Belasan tahun setelah wafatnya Ibn Abdul Wahhab, Wahhabisme masuk ke tanah air melalui tiga orang Minangkabau yang pulang haji pada 1803 M dan membawa ajaran salafi. Mereka adalah Haji Miskin, Haji Sumanik, dan Haji Piobang. Mereka membentuk kaum Padri yang keras memerangi praktek bid’ah dan khurafat serta mengobarkan jihad melawan kaum Adat. Orang yang tak mau tunduk dibunuh, surau-suraunya diserang dan dibakar (Parlindungan, 2007). Perang saudara bergolak selama dua puluh tahun (1803-1823 M). Pada 1825, di bawah kepemimpinan Tunku Imam Bonjol, Kaum Padri dan Kaum Adat berkompromi dan menghasilkan semboyan Adat Basandi Syarak, Syarak Basandi Kitabullah.

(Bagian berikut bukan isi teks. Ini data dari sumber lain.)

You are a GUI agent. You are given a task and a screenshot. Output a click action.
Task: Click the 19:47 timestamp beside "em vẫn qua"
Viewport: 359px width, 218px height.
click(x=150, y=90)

Ajaran purifikasi muncul kembali dalam sejumlah ormas Islam yang dibentuk menjelang Indonesia merdeka yaitu Muhammadiyah (1912), Al-Irsyad (1914), dan Persis (1923). Dakwah mereka di satu sisi adalah memerangi TBC (tahayul, bid’ah, dan churafat) dan mewujudkan “Islam murni” sehingga bisa disebut salafi. Di sisi lain, mereka ingin umat Islam maju dan mengambil aspek tertentu dari kemajuan Barat sehingga disebut kaum modernis. Kiblatnya adalah gagasan-gagasan tajdid Islam Jamaludin al-Afghani (1838 – 1897 M), Muhammad Abduh (1849 – 1905 M), dan Rashid Rida (1865 – 1935 M).
Gerakan reformisme Islam Abduh menimbulkan gelombang sekularisasi politik dan agama. Sejumlah murid Abduh, seperti Saad Zaghlul, mendirikan Partai Wafd yang berhaluan nasionalis sekuler. Alî Abd Râziq menulis buku Al-Islâm wa Ushûl al-Hukm yang mendukung langkah Ataturk menghapuskan Khilâfah dan menyatakan bahwa agama tidak berurusan dengan politik. Resah dengan gelombang sekulerisasi, Rashid Rida lantas “mewahabikan” kembali gerakan tajdid Abduh dan menghadirkan ulang Ahmad ibn Hanbal dan Ibn Taimiyah (Hanafi, 1989: 21). Pembelotan Rida terhadap tradisi reformatoris Abduh kelak menyiapkan jalan bagi lahirnya Al-Ikhwan al-Muslimûn (IM), induk organisasi militan yang didirikan muridnya, Hasan al-Banna, pada 1928.
Kaum modernis Islam goncang di antara salafisme yang menuntut purifikasi dan modernisme yang mengakui segi positif kemajuan Barat. Di Indonesia, aspirasi mereka adalah formalisasi syariat Islam. Ini diperjuangkan oleh para tokohnya seperti Ahmad Hasan dan Muhammad Natsir (Persis) serta KH. Agus Salim, Ki Bagus Hadikusuma, dan Abdul Kahar Muzakir (Muhammadiyah) yang gigih membela konsep negara Islam sepanjang tahun 1920-an hingga 1945. Gagasan ini juga didukung oleh KH. A.Wahid Hasyim (NU) dan Sekarmadji Maridjan Kartosoewirjo (Partai Syarikat Islam Indonesia/PSII) yang punya latar belakang keagamaan tradisional. Perjuangan ini berhasil melalui Piagam Jakarta 22 Juni 1945, tetapi tujuh kata berbunyi “Ketuhanan, dengan kewajiban menjalankan syariat Islam bagi pemeluk-pemeluknya” itu berumur pendek: didrop sehari setelah Indonesia merdeka demi menghindari perpecahan dan keberatan dari rakyat Indonesia Timur.